Mainstream science moves forward on two different paths. Perhaps the better known is the painstaking analysis needed to test a hypothesis or understand how something works, like searching for the Higgs boson with the Large Hadron Collider.
This way solves the “known unknowns” of science. The other path is when scientists unexpectedly stumble across something they weren’t looking for and weren’t expecting – an “unknown unknown”, such as Dark Energy.
Citizen Science is the same. Radio Galaxy Zoo asks people to match up images taken with radio telescopes with those taken with infrared telescopes.
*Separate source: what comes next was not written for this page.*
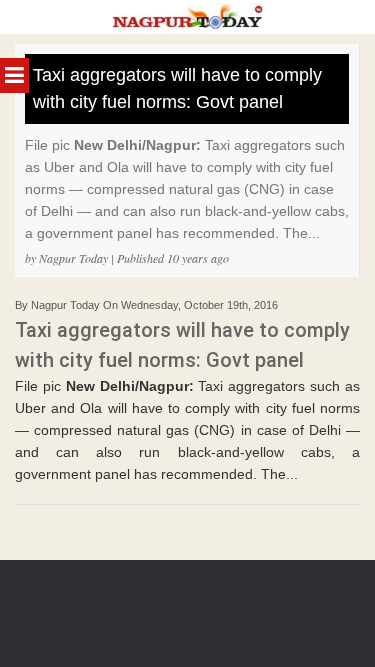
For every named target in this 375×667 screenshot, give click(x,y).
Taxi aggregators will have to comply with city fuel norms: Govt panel (177, 88)
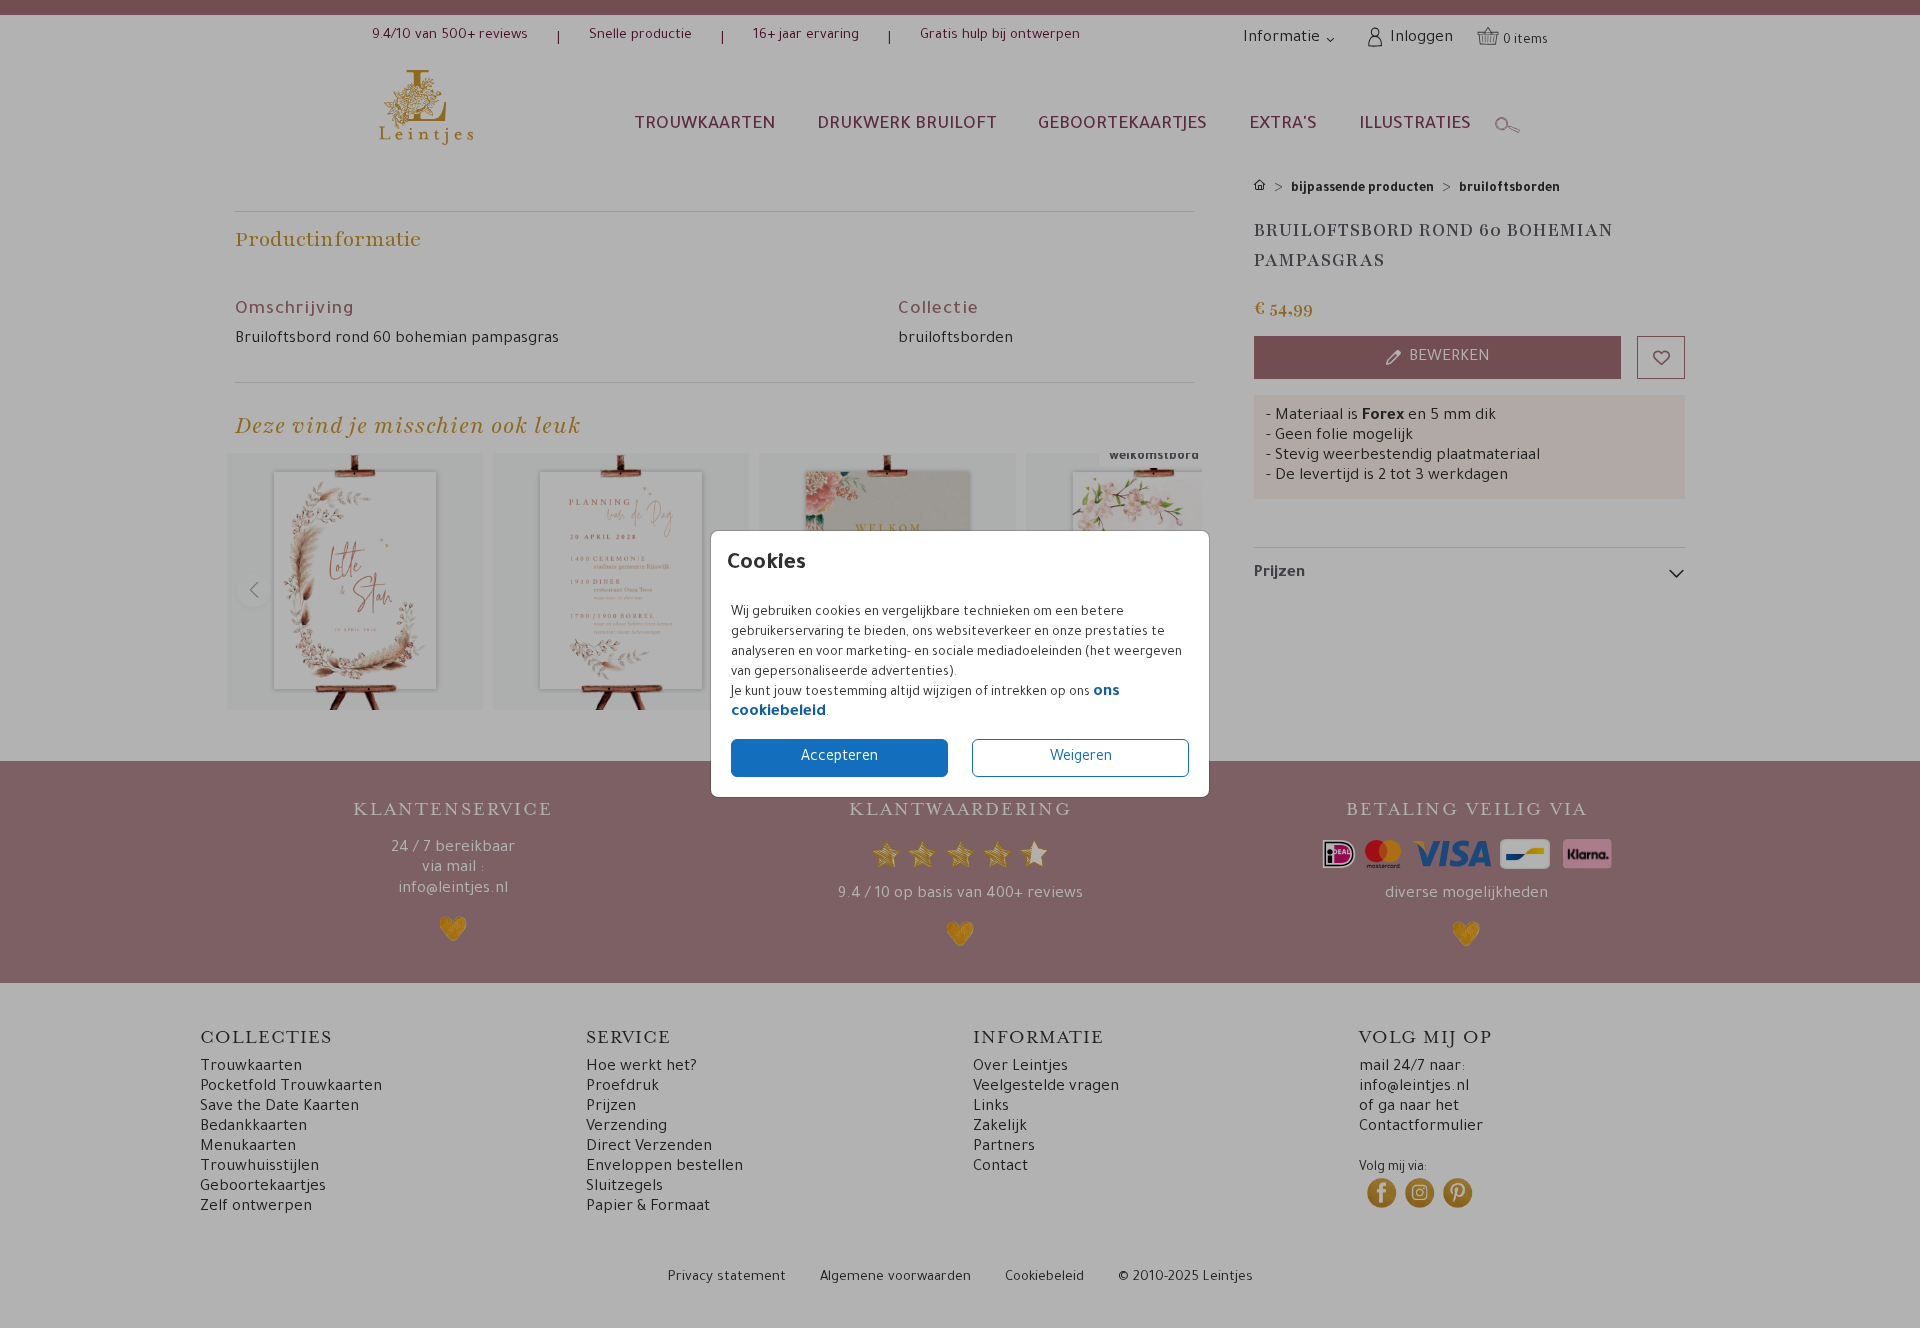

It’s hard work, but very important if we are to make sense of our universe.
Occasionally, they stumble across major discoveries.
Two Russian citizen scientists, Ivan Terentev and Tim Matorny, were cross-matching the radio and infrared sources in RGZ, when they noticed something odd about one of the radio sources.
“They found something that none of us had even thought would be possible,” Dr Banfield said.
What the Russians had found was just one of a line of radio blobs that delineate a C-shaped “wide angle tail galaxy”.
These rare objects are caused by electron jets ejected from a massive black hole, but in this case they are blown sideways by their flight through the intergalactic gas, making them bend into a C shape.
The characteristic bent tails are a sure sign that there is intergalactic gas, signifying a cluster of galaxies, the largest known objects in the universe.
The wide-angle tail galaxy discovered by Terentev and Matorny is one of the largest known, and its host cluster is now known as the Matorny-Terentev cluster.
This cluster, more than a billion light years away, contains at least 40 galaxies, marking an intersection of the sheets and filaments of the cosmic web that make up our universe.
Despite their cosmic importance, clusters are notoriously hard to find, and wide angle tail galaxies may turn out to be one of the best ways of finding them.
Nevertheless, finding the wide angle tails themselves amongst the millions of radio sources is like finding a needle in a haystack.
The discovery was detailed in a paper published this month in the Monthly Notices of the Royal Astronomical Society.
Clusters are poorly understood, but are key to understanding how our universe is put together. This discovery takes us a step closer to figuring it out.
So what’s next? Obviously, RGZ will continue, and who knows what other discoveries may emerge. But not even RGZ is fast enough to classify all of EMU’s 70-million galaxies, and our machine learning algorithms are too dumb to do it well.
So, instead, we will harness the power of RGZ to train our machine-learning algorithms. Future RGZ citizen scientists will not just be classifying galaxies, they will be teaching the next-generation algorithms how to do it.